See also: people who still double-click on hyperlinks, because that's how they were taught to use their computer. Change can be hard, for some.
Good luck with that, I think there may still be one or two people left who were born in the 1800s!
...the younger, 'I-want-it-now', 'I've got-to be- continually-entertained', 'I've-GOT-to-be-seen-with-the-latest-technology' generation scoffs at the acquired wisdom of maturity.
We've looked at tablets, phablets, CHROMEBOOKS, ultrabooks, INOT, 'wearable' (cough, cough) technology, and have told the idiots who dream up--andthese effete pieces of technological sh*t that "...you are totally, completely full of sh*t"...
Stagnating, falling sales, hmmm? Q.E.D.
I say balderdash to big buttons and simplified screens.

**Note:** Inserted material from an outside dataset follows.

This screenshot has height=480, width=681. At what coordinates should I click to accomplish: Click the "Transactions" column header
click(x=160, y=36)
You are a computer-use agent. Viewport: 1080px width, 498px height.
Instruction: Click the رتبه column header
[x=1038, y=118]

I'm 66. I want to say, "Computer, <command in native language>" and not have to touch anything, hold anything in my hand, wear funny glasses, or attach a Bluetooth dongle to my ear. I want this unseen, ever ready servant to be in my car, in my office, and in my home, with the nearest display, speaker, lock, machine, applicance or vehicle automatically activated. Siri, Galaxy, Cortana: you ladies are getting close, but more interfaces and AI services are yet to be created.

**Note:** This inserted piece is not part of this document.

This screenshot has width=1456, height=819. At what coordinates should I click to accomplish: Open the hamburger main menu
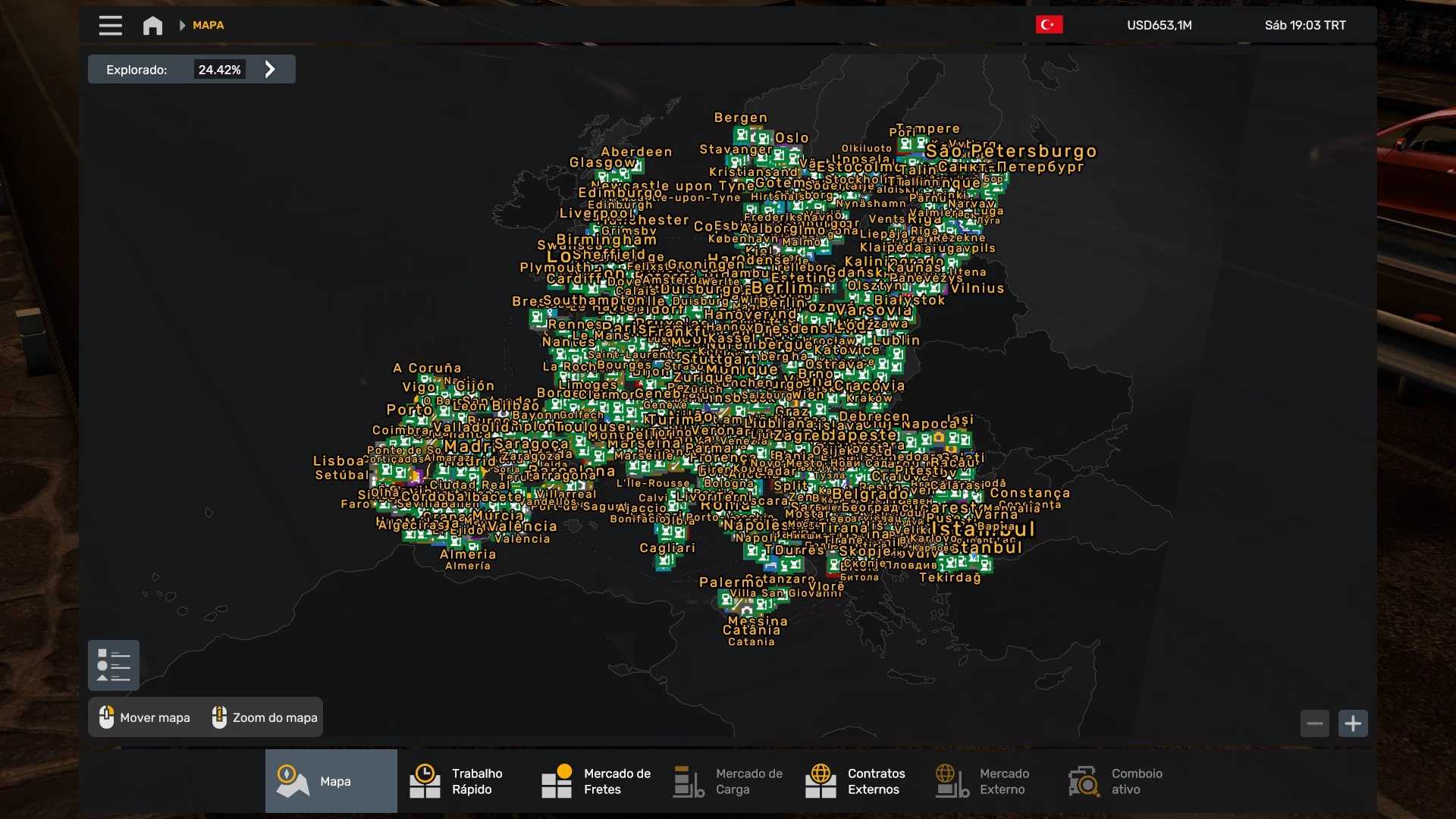coord(110,25)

There is your roadmap kids. Get cracking.
I was out yesterday and heard the "door chime" sound as an SMS ringtone from STNG and was transported...
It'll be a while yet. It's a hard problem, even for a human being. You'd need an AI at least as intelligent as a dog. How often do your ears prick up because you thought you heard your name? How many times have you had to ask someone to repeat what they just said? And then understood no better than the first time they said it?
That third one, not often, but I did once ask in Glasgow which platform the London train went from. The reply could have been any of the platforms on the station. I missed the train.
Boss: "You're fired!"
Victim: "Computer: Format C Colon. YES!"
Generally, when tablets are too hard to swallow, the noise one make does sound like "AARP".